To solve this problem using Pandas, we’ll follow these steps:

  1. Sort the Data: Ensure the data is sorted by employee ID and start date.
  2. Identify Gaps: Create a boolean mask that identifies gaps between consecutive date ranges. We’ll compare the current start_date with the previous end_date.
  3. Group Islands: Use the mask to create a group identifier for each continuous sequence (island).
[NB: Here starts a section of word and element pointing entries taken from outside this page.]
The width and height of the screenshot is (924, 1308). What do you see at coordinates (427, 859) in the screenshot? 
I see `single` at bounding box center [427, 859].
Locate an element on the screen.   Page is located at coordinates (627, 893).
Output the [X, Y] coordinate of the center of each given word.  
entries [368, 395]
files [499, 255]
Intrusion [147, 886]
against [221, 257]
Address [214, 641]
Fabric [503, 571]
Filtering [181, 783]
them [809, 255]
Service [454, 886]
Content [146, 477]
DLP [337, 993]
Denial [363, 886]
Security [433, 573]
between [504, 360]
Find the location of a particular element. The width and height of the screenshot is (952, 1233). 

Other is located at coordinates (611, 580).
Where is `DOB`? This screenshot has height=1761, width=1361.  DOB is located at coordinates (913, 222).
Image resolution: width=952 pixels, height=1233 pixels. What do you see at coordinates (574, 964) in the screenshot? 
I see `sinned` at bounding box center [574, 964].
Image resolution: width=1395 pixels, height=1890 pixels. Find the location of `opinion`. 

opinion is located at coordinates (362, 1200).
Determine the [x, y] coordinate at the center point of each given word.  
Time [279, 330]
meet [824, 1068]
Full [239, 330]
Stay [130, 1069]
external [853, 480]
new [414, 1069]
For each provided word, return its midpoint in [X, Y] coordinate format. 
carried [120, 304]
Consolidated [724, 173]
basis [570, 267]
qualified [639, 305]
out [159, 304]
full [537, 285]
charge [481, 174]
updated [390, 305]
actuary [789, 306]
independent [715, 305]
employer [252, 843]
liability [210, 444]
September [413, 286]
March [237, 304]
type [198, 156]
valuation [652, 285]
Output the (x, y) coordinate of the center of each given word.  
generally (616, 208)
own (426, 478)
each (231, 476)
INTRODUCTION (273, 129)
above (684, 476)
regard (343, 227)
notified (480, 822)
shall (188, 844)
The cumsum() function is key here.
  4. Aggregate the Islands: Aggregate the data to get the start and end dates of each island (This will be added in the enhanced example).

Here’s how you can implement this in Python using Pandas:

import pandas as pd

data = {'employee_id': [1, 1, 1, 1, 2, 2],
        'start_date': ['2024-01-01', '2024-01-10', '2024-02-01', '2024-02-15', '2024-01-05', '2024-01-18'],
        'end_date': ['2024-01-15', '2024-01-25', '2024-02-10', '2024-02-28', '2024-01-20', '2024-02-05']}

df = pd.DataFrame(data)

# Convert dates to datetime objects
df['start_date'] = pd.to_datetime(df['start_date'])
df['end_date'] = pd.to_datetime(df['end_date'])

# Sort by employee_id and start_date
df = df.sort_values(['employee_id', 'start_date'])

# Group by employee_id and apply the island grouping logic
df['island_group'] = df.groupby('employee_id').apply(
    lambda g: (g['start_date'] > g['end_date'].shift()).cumsum() + 1  # The core logic
).reset_index(drop=True)

# Display the result
print(df)

# Aggregate to get island start and end dates
islands = df.groupby(['employee_id', 'island_group']).agg(
    island_start=('start_date', 'min'),
    island_end=('end_date', 'max')
).reset_index()
print("\nAggregated Islands:")
print(islands)

Breaking Down the Code

Data Preparation: The code begins by creating a Pandas DataFrame and converting the date strings to datetime objects. This is crucial for date comparisons.

Sorting: The sort_values function sorts the DataFrame by employee_id and start_date, which is essential for identifying consecutive periods.

Island Grouping: This is the core of the solution. The groupby method groups the data by employee_id. Within each group, the apply method uses a lambda function to perform the following:

  • g['end_date'].shift(): Shifts the end_date one row up within each employee group. This allows comparison of the current start_date with the previous end_date.
  • g['start_date'] > g['end_date'].shift(): This comparison creates a boolean Series. True indicates a gap (the current start_date is after the previous end_date), and False indicates continuity.
  • .cumsum(): The cumulative sum of the boolean Series creates the island_group identifier. Each True value increments the group number, effectively marking the start of a new island. The +1 is added to start group numbering from 1 instead of 0.

Why Use Pandas?

Pandas offers several advantages for solving this type of problem:

Vectorized Operations: Pandas excels at vectorized operations, making it efficient for processing large datasets. Intuitive Syntax: The syntax for data manipulation is generally more readable and easier to understand than SQL for similar tasks. Integration with Data Science Ecosystem: Pandas seamlessly integrates with other Python libraries commonly used in data science, such as NumPy, Scikit-learn, and Matplotlib.